* _Page extract_:
────────

An example showing the process for selecting seed nodes set from the driver nodes identified in network communities

4 Results and Analysis

Six novel network level seed selection methods (i.e. Driver-Random (DR), Driver-Degree (DD), Driver-Closeness (DC), Driver-Betweenness (DB), Driver-Kempe (DK) and Driver-Degree-Closeness-Betweenness (DDCB)) have been proposed and tested on synthetic and real world networks before in [22] and the results show that those methods outperform their non-driver based counterparts. In this study, we use those methods but instead of selecting driver nodes from the global network, we propose a local approach where driver nodes are identified within the networks’ communities. We name the new methods by adding C (for community) to the previously proposed methods (i.e., DRC - Driver-Random-Community, DDC - Driver-Degree-Community, DCC - Driver-Closeness-Community, DBC - Driver-Betweenness-Community, DKC - Driver-Kempe-Community and DDCBC - Driver-Degree-Closeness-Betweenness-Community). Below, we compare community based driver seed selection methods to network based driver seed selection methods.

Fig. 2.
figure 2

Number of Nodes Influenced in Random, Small-World and Scale-Free Networks: when the number of nodes (N) is 100 and the number of edges (E) is 800 (Figures a, b and c); when N is 300 and E is 12800 (Figures d, e and f); when N is 500 and E is 72000 (Figures g, h and i). A Comparison of all methods for 20 iterations when the seed size is 1% is presented.

────────

* _Material_:

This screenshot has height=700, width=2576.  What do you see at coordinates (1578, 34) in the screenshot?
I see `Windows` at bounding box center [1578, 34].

────────

* _Given task_: Extend the passage on community-based driver seed selection methods, starting right after the Fig. 2 caption.

* _Answer for this exercise_:
4.1 Results from Generated Networks

This section covers the results and analysis of the experiments performed on generated networks.

What is the Speed and Reach of the Influence Spread? First, we compare the percentage of nodes influenced for global-level driver based seed selection methods and local-level (community) driver based seed selection methods. We perform the analysis iteration by iteration to see which seed selection methods enable to achieve the highest coverage the fastest.

In Fig. 2, we can see trend-lines for all the seed selection methods (when seed set size is 1% of all the driver nodes) for random, small-world and scale-free networks. DDCBC method outperforms other methods in almost all the experimented cases. We can see a ‘head-start’ in the trend-line of DDCBC (represented in black colour) for all the networks when number of nodes in the network is 100 and number of edges is 800. This means that in only few iterations, DDCBC enables to influence more nodes than in the case of other seed selection methods.

Fig. 3.
figure 3

Average Number of Nodes in Communities of Random, Small-World and Scale-Free Networks versus number of communities in those networks. Legend shows the Number of Nodes in communities of generated networks i.e. Random (R), Small-World (SW) and Scale-Free (SF).

Results in Fig. 3 show that when the network is of small size, and density is approximately equal to 0.6, the influence spreads faster when using driver-community based seed selection methods than when the global-level driver based methods are employed. If we look at Fig. 3, the network of smaller densities (i.e. 0.4), where number of nodes is 300 and number of edges is 2,800, the difference between the global-level driver based methods and community-level driver based methods is not so big. But we do see a gap between DDCBC method and other methods. Which tells us that, so far, DDCBC ranking of driver nodes in communities is working better than when we are using driver nodes of communities as seed nodes.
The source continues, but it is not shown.